4 The Influence of Design Parameters of the Four Sections of the Combustion Chamber
To study the influence of the design parameters of the four-section combustion chamber, this section selects two variables for study: A4/A3, Φ4. The parameter definition is similar to Fig. 1, in which A4 is the fourth section of the combustion chamber exit area, and Φ4 is the fuel supply rate of the fourth section combustion chamber.
4.1 The Geometry of the Combustion Chamber
The fuel distribution ratio of the four sections of the combustion chamber is kept constant at 0.20, 0.25, 0.25, and 0.30, respectively. The configuration of the following five cases with different expansion ratios is used, as shown in Fig. 5. Detailed configuration parameters are shown in Table 4. The engine is operated at maximum fuel supply, and the overall performance of the engine at different flight speeds is calculated, as shown in Fig. 6.

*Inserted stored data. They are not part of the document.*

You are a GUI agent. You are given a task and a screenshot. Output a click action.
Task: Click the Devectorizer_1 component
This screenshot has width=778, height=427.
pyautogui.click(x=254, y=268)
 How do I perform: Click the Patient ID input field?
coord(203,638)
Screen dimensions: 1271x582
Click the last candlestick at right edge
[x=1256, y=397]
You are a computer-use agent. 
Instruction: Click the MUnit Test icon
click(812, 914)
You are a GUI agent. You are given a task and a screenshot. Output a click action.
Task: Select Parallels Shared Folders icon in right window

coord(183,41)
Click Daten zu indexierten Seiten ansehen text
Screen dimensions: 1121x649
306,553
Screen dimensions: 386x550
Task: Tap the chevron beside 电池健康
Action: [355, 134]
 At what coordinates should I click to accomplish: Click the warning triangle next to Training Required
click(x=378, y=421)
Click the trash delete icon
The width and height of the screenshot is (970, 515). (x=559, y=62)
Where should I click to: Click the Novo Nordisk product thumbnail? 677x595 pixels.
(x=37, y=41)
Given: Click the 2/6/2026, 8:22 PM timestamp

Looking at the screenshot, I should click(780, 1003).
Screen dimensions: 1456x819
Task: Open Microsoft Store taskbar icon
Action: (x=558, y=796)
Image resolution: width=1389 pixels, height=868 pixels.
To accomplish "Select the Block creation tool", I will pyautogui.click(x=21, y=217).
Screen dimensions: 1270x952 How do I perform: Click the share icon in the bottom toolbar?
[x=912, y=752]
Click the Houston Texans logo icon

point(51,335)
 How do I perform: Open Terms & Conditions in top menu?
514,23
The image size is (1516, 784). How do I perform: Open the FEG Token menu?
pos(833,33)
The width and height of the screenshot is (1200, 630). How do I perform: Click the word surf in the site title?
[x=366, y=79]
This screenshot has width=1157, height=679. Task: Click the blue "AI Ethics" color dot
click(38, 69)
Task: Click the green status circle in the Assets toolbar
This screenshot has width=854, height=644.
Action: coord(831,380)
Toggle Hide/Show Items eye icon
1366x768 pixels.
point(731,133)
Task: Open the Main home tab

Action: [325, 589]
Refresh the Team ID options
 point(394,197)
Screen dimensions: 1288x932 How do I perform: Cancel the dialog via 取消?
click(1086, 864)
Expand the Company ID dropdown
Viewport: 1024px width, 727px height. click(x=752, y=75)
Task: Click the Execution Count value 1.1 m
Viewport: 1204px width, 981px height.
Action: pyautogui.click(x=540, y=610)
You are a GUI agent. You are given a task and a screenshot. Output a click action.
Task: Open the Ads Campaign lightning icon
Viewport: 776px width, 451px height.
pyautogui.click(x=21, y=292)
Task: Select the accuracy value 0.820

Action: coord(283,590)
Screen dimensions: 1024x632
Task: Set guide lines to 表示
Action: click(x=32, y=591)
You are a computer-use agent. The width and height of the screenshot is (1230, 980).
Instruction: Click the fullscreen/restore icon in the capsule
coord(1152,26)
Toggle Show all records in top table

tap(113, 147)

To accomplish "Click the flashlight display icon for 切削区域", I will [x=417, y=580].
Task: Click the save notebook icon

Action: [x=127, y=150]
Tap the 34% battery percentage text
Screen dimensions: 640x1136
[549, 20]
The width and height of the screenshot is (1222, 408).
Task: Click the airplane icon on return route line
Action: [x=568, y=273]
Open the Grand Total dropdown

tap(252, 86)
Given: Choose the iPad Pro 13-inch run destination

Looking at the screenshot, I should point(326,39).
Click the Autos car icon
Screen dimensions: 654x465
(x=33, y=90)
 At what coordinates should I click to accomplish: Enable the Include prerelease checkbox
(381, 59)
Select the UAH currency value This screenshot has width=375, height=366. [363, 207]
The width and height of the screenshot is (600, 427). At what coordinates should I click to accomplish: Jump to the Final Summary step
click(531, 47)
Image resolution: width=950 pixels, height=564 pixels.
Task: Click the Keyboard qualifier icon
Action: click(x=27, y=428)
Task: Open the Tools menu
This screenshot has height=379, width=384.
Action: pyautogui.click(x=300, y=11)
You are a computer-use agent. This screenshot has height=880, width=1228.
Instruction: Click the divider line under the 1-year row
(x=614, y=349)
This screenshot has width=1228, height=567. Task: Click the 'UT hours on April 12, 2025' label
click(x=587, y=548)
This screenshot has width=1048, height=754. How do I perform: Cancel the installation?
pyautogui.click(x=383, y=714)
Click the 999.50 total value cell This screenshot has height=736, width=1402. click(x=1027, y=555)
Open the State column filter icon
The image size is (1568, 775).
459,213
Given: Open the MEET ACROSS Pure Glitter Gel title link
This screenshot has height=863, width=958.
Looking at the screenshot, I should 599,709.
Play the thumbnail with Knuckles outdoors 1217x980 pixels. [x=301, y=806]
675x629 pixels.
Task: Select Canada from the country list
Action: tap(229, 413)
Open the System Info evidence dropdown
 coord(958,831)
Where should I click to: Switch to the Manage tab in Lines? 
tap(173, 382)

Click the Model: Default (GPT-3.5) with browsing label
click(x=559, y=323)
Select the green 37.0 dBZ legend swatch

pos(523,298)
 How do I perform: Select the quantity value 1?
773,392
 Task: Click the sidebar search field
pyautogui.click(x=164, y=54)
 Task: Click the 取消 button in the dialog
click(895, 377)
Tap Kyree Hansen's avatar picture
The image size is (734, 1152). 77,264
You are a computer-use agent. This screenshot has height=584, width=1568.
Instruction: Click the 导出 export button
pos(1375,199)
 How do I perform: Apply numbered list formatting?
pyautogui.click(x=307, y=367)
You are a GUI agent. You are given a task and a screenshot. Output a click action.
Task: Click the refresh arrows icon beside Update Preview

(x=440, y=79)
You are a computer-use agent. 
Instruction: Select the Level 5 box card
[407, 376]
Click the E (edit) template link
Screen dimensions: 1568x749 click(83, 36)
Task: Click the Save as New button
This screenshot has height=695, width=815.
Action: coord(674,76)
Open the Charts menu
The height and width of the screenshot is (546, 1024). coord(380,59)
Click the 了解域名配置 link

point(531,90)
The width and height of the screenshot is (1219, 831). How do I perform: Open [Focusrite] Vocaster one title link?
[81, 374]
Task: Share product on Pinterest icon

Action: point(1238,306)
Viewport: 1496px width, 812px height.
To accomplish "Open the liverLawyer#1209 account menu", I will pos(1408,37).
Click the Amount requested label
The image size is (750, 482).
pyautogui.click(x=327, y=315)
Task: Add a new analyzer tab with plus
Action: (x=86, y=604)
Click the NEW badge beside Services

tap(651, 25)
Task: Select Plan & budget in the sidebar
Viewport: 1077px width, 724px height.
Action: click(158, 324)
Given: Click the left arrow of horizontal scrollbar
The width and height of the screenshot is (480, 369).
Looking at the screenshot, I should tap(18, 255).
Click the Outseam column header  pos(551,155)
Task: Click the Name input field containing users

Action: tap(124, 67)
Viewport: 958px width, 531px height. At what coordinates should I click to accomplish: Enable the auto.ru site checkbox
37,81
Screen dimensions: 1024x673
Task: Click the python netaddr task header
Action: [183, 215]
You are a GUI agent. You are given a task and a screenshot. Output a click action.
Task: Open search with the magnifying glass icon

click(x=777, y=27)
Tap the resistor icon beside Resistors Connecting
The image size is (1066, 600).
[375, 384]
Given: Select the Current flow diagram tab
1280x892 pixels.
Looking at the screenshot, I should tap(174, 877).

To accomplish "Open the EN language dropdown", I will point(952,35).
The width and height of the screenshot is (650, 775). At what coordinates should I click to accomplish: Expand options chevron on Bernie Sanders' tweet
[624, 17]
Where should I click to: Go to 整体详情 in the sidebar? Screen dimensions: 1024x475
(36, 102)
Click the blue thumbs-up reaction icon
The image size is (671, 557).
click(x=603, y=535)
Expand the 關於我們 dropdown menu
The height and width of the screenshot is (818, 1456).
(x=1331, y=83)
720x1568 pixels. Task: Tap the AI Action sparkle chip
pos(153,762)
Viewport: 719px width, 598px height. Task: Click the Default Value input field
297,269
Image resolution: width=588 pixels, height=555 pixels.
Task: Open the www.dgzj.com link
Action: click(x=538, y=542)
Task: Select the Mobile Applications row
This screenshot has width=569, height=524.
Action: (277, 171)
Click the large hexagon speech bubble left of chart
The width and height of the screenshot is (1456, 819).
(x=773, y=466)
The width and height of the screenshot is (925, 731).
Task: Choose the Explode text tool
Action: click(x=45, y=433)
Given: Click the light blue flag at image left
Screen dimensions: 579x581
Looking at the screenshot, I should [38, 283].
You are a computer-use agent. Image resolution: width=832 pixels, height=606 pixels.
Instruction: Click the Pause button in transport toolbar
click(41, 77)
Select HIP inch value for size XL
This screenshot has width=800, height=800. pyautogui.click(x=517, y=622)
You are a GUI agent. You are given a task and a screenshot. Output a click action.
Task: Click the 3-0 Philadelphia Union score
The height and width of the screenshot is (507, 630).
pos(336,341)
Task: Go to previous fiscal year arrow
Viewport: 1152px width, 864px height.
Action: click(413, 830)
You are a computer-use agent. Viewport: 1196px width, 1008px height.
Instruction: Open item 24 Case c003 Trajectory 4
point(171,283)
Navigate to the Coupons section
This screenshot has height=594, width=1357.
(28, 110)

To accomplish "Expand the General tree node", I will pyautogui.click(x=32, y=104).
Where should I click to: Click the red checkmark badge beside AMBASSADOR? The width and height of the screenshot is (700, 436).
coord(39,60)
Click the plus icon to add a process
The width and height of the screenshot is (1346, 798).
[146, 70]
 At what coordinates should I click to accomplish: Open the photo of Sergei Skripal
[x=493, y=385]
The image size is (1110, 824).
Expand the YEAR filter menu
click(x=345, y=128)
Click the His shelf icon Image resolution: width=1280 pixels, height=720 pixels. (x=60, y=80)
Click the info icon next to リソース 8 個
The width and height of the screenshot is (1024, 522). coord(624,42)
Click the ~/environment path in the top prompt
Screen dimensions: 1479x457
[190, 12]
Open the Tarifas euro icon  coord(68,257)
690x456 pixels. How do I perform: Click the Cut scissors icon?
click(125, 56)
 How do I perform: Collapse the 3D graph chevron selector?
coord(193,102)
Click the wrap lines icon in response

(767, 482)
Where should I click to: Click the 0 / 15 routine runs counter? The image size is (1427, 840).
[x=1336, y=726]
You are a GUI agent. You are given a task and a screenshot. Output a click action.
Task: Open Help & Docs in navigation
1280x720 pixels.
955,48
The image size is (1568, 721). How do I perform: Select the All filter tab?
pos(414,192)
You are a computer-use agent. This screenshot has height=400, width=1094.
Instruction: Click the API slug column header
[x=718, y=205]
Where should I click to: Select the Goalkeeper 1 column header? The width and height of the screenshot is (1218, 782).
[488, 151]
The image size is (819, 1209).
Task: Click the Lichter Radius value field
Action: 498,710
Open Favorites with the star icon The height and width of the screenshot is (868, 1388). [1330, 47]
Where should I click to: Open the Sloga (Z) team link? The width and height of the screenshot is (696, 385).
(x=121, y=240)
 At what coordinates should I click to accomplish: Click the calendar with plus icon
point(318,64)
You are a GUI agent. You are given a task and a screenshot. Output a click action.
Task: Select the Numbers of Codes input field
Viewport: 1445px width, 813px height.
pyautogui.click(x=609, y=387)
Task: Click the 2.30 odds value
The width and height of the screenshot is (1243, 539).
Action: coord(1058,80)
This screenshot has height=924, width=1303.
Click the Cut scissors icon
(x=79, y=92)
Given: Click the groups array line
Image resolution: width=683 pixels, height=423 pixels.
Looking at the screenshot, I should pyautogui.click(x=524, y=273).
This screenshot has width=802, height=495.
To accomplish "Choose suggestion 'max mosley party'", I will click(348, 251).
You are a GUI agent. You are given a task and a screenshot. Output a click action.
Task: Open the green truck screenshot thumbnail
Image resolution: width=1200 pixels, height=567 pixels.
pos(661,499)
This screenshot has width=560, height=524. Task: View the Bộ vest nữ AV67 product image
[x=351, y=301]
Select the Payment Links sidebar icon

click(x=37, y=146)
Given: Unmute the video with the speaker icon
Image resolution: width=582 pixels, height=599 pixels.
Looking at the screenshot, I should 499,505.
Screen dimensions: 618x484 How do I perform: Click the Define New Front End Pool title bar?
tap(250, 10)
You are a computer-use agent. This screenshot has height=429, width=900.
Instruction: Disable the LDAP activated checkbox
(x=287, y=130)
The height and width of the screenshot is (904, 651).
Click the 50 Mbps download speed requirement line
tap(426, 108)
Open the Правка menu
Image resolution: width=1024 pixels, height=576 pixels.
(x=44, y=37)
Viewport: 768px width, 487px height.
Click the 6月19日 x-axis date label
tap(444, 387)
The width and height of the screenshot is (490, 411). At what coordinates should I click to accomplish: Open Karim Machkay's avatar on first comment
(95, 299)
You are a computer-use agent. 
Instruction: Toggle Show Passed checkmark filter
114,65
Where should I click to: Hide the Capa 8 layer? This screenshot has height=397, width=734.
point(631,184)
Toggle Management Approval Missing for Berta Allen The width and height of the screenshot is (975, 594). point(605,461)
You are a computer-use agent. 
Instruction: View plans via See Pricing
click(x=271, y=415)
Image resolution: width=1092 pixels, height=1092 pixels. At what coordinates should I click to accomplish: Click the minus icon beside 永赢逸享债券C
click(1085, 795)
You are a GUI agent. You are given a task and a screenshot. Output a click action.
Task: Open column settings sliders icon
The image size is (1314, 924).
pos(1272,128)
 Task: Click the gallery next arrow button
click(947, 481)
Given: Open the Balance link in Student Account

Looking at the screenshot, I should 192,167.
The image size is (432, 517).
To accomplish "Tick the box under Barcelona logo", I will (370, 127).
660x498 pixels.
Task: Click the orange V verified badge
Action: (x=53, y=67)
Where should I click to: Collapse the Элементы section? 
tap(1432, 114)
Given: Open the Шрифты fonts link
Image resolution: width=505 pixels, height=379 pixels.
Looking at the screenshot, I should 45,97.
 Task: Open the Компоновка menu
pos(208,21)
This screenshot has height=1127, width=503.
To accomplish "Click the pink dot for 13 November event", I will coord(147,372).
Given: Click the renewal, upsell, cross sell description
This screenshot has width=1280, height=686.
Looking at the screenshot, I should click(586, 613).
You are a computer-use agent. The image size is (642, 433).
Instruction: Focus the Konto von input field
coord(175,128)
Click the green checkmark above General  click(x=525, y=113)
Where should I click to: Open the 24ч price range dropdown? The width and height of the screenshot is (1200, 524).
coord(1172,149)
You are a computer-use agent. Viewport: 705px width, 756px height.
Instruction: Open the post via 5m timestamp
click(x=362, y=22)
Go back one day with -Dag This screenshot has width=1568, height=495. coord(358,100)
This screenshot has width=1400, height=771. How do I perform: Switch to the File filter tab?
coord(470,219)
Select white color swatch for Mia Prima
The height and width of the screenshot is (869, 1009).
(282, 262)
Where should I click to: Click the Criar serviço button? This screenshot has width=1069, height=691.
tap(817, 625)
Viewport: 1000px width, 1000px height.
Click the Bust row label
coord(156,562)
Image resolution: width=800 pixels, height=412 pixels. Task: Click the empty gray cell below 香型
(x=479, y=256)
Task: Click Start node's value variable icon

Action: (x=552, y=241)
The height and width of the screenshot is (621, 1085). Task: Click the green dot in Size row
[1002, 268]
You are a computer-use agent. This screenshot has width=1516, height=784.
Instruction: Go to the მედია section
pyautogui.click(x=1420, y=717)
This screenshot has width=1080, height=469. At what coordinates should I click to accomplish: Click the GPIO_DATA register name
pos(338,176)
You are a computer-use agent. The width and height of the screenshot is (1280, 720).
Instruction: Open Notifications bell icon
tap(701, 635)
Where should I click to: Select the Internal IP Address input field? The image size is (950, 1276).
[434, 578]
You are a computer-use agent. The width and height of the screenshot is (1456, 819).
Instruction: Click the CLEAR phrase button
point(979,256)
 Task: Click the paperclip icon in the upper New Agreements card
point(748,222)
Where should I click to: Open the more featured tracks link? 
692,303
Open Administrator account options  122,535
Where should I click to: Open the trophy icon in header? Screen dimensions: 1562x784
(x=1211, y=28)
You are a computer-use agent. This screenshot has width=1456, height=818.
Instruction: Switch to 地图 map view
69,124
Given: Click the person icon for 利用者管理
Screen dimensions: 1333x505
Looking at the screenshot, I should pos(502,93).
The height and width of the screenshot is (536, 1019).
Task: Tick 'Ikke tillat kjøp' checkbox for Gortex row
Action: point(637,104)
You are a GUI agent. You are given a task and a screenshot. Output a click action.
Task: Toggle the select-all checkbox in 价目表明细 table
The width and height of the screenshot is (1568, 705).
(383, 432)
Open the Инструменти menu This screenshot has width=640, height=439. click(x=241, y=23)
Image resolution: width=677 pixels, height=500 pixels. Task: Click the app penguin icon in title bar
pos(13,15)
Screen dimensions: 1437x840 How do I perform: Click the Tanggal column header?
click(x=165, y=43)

Four-section combustion chamber with different fourth section expansion ratio A4/A3 configuration
Effect of A4/A3 expansion ratio on the fourth section combustion chamber on engine performance
From Fig. 6(a), it can be seen that the expansion ratio of the fourth section of the combustion chamber has little effect on the maximum equivalent fuel-air ratio of the engine, because the configuration of the first three sections of the combustion chamber is certain, and the four-section fuel distribution ratio remains unchanged, making the combustion chamber thermal choke, the flow rate at the throat is constant, and the air flow already adheres to the fourth section of the combustion chamber, so the maximum equivalent fuel-air ratio remains unchanged. For the engine thrust, it can be seen from Fig. 6(b) that under the condition that the expansion ratio A4/A3 of the fourth section of the combustion chamber is not changed, the maximum state thrust of the engine increases first and then decreases with the increase of the flying Mach number Ma0 = 5.5, the thrust of the engine reaches its maximum; for the same flight condition, it can be seen that the maximum engine thrust increases with the increase of A4/A3, because the air flow passes through the fourth section of the combustion chamber and is already an adherent flow. For the supersonic flow, in the expansion plane, the flow is accelerated, and the larger the expansion angle is, the faster the air flow is accelerated. The engine specific thrust Fs and the thrust Fn change in the same direction, as shown in Fig. 6(c). For the engine specific impulse, it can be seen from Fig. 6(d) that the effect of the A4/A3 is not significant at the low Mach number flight because the maximum amount of fuel that can be added to the engine is small when the aircraft is flying at a low Mach number. So that the combustion chamber exit temperature is low, fuel heat dissociation can be ignored; while flying at high Mach number, the impact of A4/A3 is increasing, and the larger the A4/A3, the higher the engine specific impulse.
4.2 The Proportion of Fuel Supply to the Combustion Chamber
In this section, the expansion ratio of the four sections of the combustion chamber is 1.0, 1.2, 1.3, and 2.0, respectively, and the other configuration parameters remain unchanged. The fuel supply rate of the first three sections of the combustion chamber remains unchanged, and only the fourth section of the fuel supply parameters is changed. According to the following five conditions (Table 5) for analysis and comparison, the engine is operated at maximum fuel supply, and the overall performance of the engine at different flight speeds is calculated, as shown in Fig. 7.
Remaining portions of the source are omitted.